Außerdem werden sie ja gerne mit Helium gefüllt und steigen gelassen, weil es so schön aussieht. Nur diese Schönheit kommt auch wieder herunter und landet dann als biologisch nicht abbaubarer Müll in Gewässern, auf Feldern und in der Natur. Dort stellt der Ballon-Müll eine Gefahr für Tiere dar, die sich in den Bändern verheddern, oder den Müll versehentlich essen und daran sterben.

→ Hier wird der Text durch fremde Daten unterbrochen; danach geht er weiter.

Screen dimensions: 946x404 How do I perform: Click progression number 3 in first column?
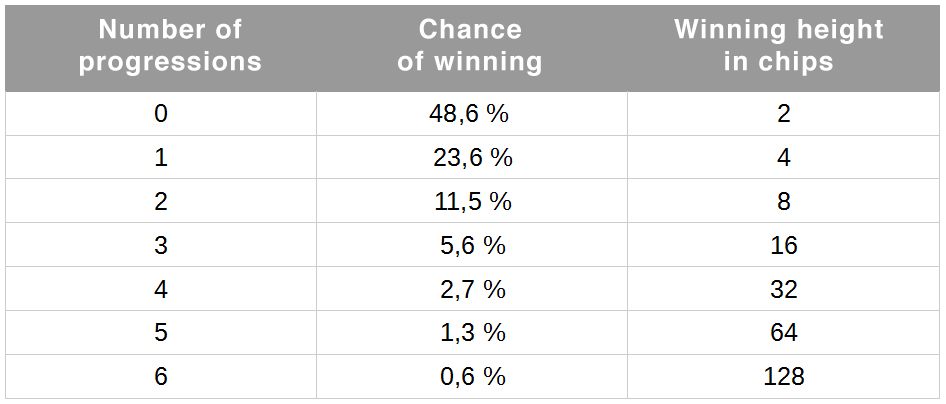tap(161, 246)
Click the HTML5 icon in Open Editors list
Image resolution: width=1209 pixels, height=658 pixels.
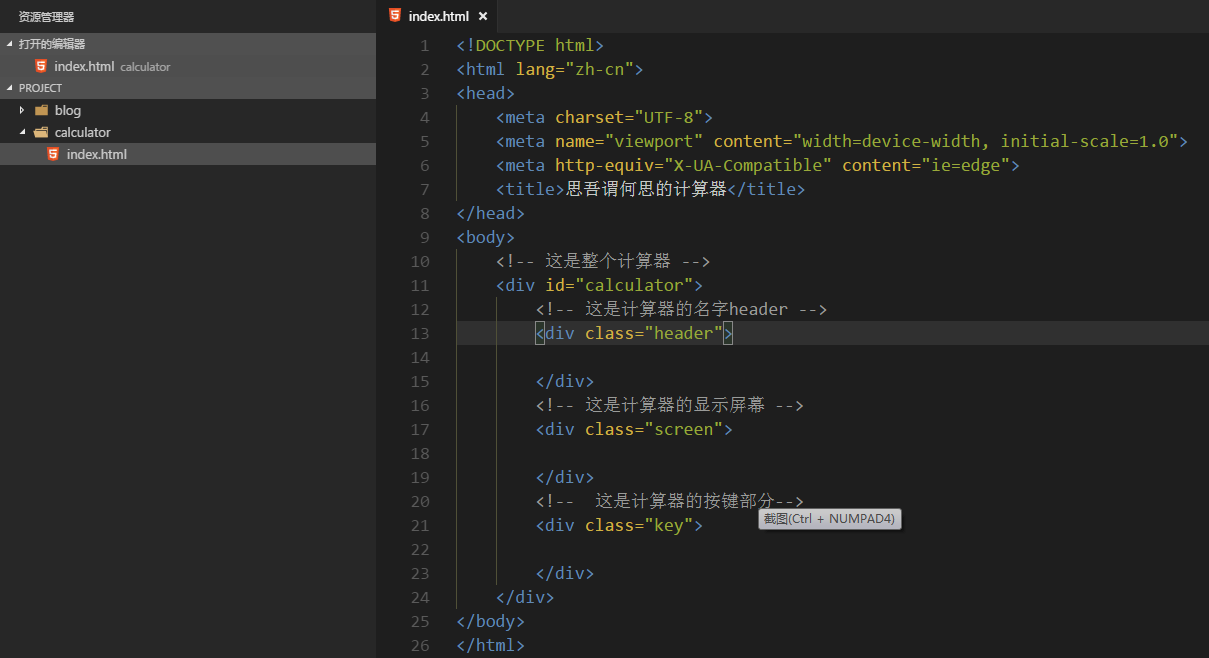tap(40, 66)
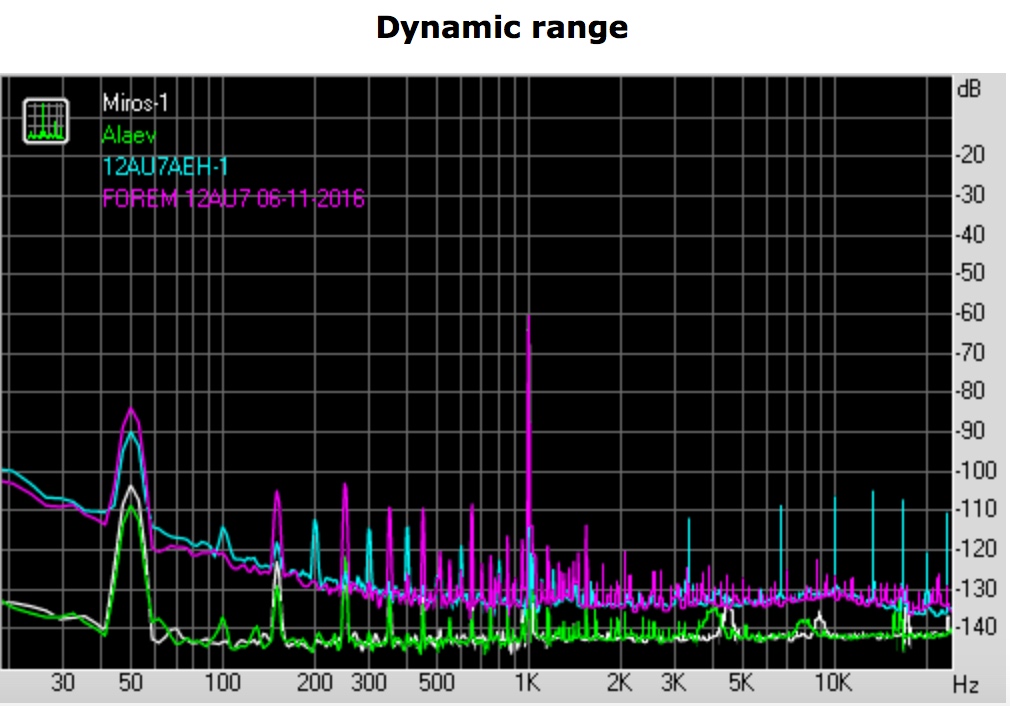Click the 10K frequency axis label

pos(832,684)
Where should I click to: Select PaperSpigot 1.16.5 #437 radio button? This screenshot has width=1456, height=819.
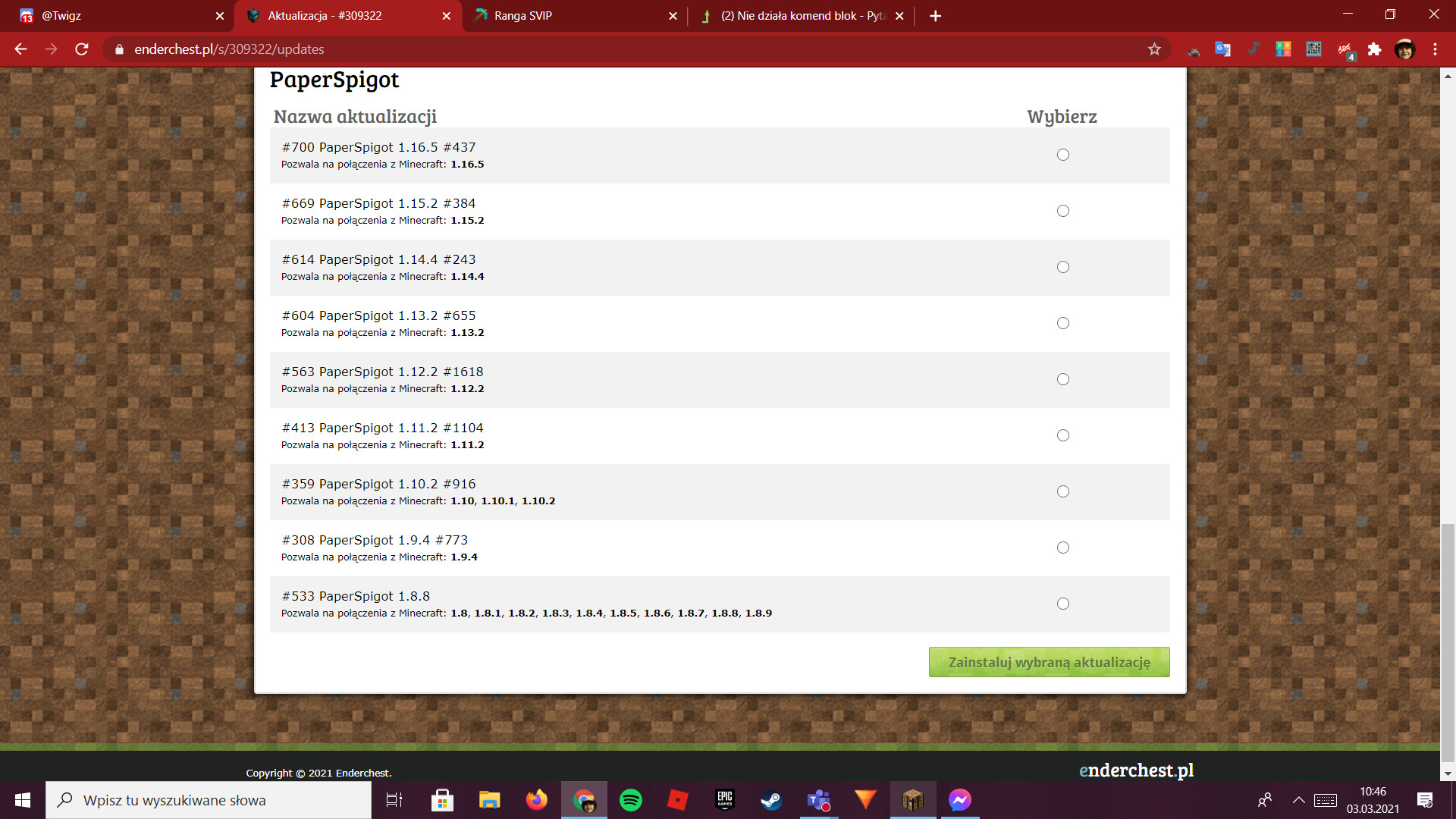pyautogui.click(x=1063, y=155)
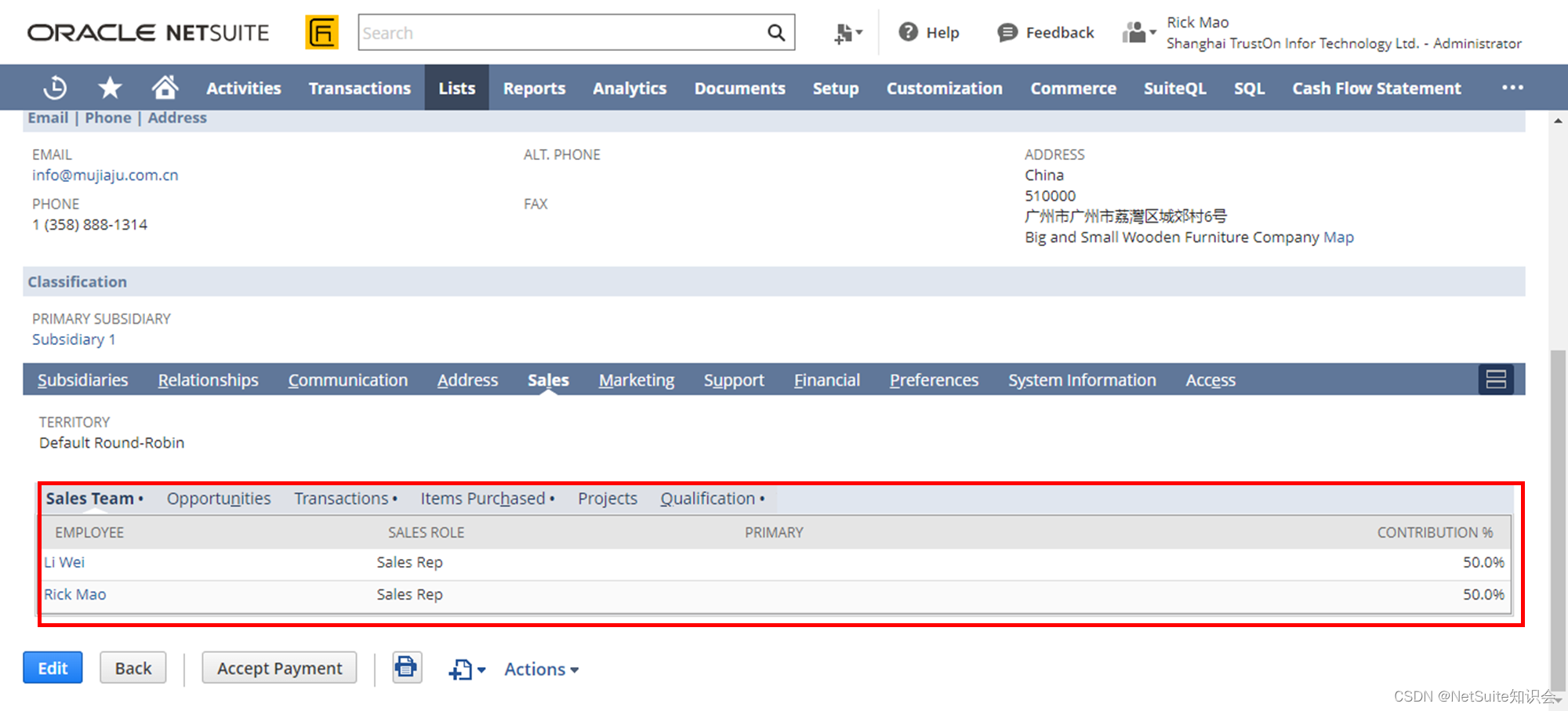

COSMO: Die meisten Menschen spülen ihr Geschirr mit einem Spülschwamm, den man wirklich in jeder Drogerie bekommt. Womit spülst du und warum?

Shia: Wie du es schon ahnst, spüle ich nicht mit einem Spülschwamm – nicht mehr. Früher habe ich das auch gemacht, bis mir auffiel, dass dieser normale Spülschwamm ja die reinste Mikroplastikschleuder ist. Da achte ich brav bei Shampoo, Duschgel und Zahnpasta darauf, mikroplastikfreie Produkte zu verwenden und spüle aber mein Geschirr mit einem sich auflösenden Schwamm aus Kunststoff. Das war so ein Facepalm-Moment, bei dem ich dachte: Wie dämlich von mir!

Seitdem spüle ich Zuhause mit kompostierbaren Spülbürsten aus Holz mit pflanzlichen Borsten und Baumwoll-Lappen, die einfach in die Wäsche kommen und schon Jahre halten. Ich hab einfach ein altes Handtuch zerschnitten und die Seiten einmal umgenäht. Es gibt aber in Bioläden auch biologisch abbaubare Spülschwämme und auch Schwammtücher, also diese Schwamm-Lappen.